Analyzing the ideology and rhetoric around race in Cuba and south
Florida during the early years of the Cuban revolution, Devyn Spence
Benson argues that ideas, stereotypes, and discriminatory practices
relating to racial difference persisted despite major efforts by the
Cuban state to generate social equality. Drawing on Cuban and U.S.

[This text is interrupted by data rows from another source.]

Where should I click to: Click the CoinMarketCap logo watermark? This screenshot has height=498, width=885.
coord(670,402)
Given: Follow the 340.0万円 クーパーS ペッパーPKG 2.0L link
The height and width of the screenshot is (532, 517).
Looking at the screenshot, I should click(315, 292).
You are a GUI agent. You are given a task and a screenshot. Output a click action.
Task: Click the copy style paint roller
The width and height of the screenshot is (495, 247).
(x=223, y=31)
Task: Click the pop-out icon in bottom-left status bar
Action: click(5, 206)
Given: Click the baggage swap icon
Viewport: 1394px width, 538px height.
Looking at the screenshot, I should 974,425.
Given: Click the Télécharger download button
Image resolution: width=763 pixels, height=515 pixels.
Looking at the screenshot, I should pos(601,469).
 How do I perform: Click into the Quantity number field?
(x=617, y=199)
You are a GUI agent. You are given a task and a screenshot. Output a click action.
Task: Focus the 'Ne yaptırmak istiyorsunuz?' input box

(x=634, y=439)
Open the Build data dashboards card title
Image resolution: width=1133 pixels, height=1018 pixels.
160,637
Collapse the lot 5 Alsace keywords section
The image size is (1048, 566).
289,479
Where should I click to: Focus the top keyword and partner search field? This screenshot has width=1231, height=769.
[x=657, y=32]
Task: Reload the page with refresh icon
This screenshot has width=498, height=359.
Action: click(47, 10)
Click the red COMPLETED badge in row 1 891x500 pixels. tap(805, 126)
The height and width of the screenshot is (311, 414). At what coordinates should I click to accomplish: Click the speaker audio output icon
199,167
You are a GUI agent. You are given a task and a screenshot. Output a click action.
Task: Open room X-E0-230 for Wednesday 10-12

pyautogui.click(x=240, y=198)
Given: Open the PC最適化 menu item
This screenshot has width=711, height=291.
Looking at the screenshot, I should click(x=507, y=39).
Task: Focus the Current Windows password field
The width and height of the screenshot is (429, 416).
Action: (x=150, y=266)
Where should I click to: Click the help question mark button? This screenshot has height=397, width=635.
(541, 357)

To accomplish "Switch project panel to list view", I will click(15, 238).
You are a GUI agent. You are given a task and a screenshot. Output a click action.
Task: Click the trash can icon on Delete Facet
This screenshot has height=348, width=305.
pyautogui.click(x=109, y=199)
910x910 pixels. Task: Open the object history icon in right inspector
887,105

archival materials and face-to-face interviews, Benson examines 1960s
government programs and campaigns against discrimination, showing how
such programs frequently negated their efforts by reproducing racist
images and idioms in revolutionary propaganda, cartoons, and school
materials.
Building on nineteenth-century discourses that imagined Cuba as a
raceless space, revolutionary leaders embraced a narrow definition of
blackness, often seeming to suggest that Afro-Cubans had to discard
their blackness to join the revolution. This was and remains a false
dichotomy for many Cubans of color, Benson demonstrates. While some
Afro-Cubans agreed with the revolution's sentiments about racial
transcendence--"not blacks, not whites, only Cubans--others found ways
to use state rhetoric to demand additional reforms. Still others,
finding a revolution that disavowed blackness unsettling and
paternalistic, fought to insert black history and African culture into
revolutionary nationalisms. Despite such efforts by Afro-Cubans and
radical government-sponsored integration programs, racism has persisted
throughout the revolution in subtle but lasting ways.